Thanks to a $122,000 Canada Foundation for Innovation Leaders’ Opportunity Fund grant announced today, Dr. Campbell’s research lab can now conduct this important work. The grant funds Saint Mary's Clean Trace-Metal Environmental Analytical Laboratory (CTEAL), an integrated laboratory system for the preparation and analysis of environmental samples for trace-level mercury and metal contaminants. The “clean-room” infrastructure within this laboratory allows very small samples to be analyzed with significantly reduced risk of external contamination.

The CTEAL supports Dr. Campbell’s major research projects, including an exploration of the effects of various environmental parameters on mercury cycling and biogeochemistry. Funded by the Natural Sciences and Engineering Research Council of Canada (NSERC) Discovery Grant, this important project examines the ecosystem health of fish, fish-eating wildlife, and ultimately, humans who consume these species.
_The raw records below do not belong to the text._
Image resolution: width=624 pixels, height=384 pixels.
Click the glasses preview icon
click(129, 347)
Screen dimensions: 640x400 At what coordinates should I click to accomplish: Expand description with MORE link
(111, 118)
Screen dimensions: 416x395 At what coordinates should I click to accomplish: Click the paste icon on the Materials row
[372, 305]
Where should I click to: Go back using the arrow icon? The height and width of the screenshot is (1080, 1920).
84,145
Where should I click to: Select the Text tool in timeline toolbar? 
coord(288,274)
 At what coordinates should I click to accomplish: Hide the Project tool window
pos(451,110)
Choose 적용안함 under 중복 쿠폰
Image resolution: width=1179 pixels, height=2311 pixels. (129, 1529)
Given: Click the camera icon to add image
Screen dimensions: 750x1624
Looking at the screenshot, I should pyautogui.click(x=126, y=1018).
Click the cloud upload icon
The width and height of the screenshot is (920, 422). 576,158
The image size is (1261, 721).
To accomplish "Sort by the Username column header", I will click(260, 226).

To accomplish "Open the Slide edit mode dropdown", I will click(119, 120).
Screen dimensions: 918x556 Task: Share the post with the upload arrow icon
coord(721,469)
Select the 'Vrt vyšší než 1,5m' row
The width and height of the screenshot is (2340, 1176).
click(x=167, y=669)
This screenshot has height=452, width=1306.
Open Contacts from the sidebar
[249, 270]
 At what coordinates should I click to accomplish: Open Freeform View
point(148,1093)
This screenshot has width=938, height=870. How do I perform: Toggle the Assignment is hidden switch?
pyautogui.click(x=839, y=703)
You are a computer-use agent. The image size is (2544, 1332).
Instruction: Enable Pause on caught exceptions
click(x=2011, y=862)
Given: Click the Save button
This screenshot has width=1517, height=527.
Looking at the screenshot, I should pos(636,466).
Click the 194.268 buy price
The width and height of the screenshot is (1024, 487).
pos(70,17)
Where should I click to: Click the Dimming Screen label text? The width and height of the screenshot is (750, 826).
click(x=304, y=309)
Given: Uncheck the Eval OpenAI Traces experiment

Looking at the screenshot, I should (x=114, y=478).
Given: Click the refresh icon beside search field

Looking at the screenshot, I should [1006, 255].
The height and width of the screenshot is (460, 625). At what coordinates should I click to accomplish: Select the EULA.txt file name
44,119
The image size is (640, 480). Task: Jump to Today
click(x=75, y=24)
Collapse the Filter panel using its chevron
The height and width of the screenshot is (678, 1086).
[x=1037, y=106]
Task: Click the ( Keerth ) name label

A second, collaborative project with Saint Mary’s biologist Dr. Hugh Broders will be the first to study mercury in three species of at-risk bats in Atlantic Canada. Funded by Environment Canada, the project investigates the potential impact of accumulated mercury on bat populations impacted by white nose fungus disease, which kills a significant number of bats every year.

Over the course of the next few months, Dr. Campbell’s research team will  collect data on  water samples from lakes and wetlands across Nova Scotia, and tissue samples from fish and bats across Atlantic Canada. The data generated from analyzing these samples will address significant a knowledge gap regarding mercury concentrations in Nova Scotia lakes and species.

“To adequately understand where we are going, it is essential that we have data on where we are,” says Dr. Campbell. “The CTEAL will help establish crucial benchmarks related to mercury in Nova Scotia's environments.”

The Honourable Gary Goodyear, Minister of State for Science and Technology, made the announcement as part of a $47.7 million investment in cutting-edge research equipment, laboratories and tools that will help Canadian post-secondary institutions attract talented researchers and build a more innovative Canadian economy.

“Our Government’s investments in research infrastructure provide top researchers at Canadian universities with world-class facilities” said Minister of State Goodyear. “Canadians are seeing the benefits of these investments through growing clusters of industrial activity, innovative spinoff companies and high-quality jobs in the growing knowledge sector.”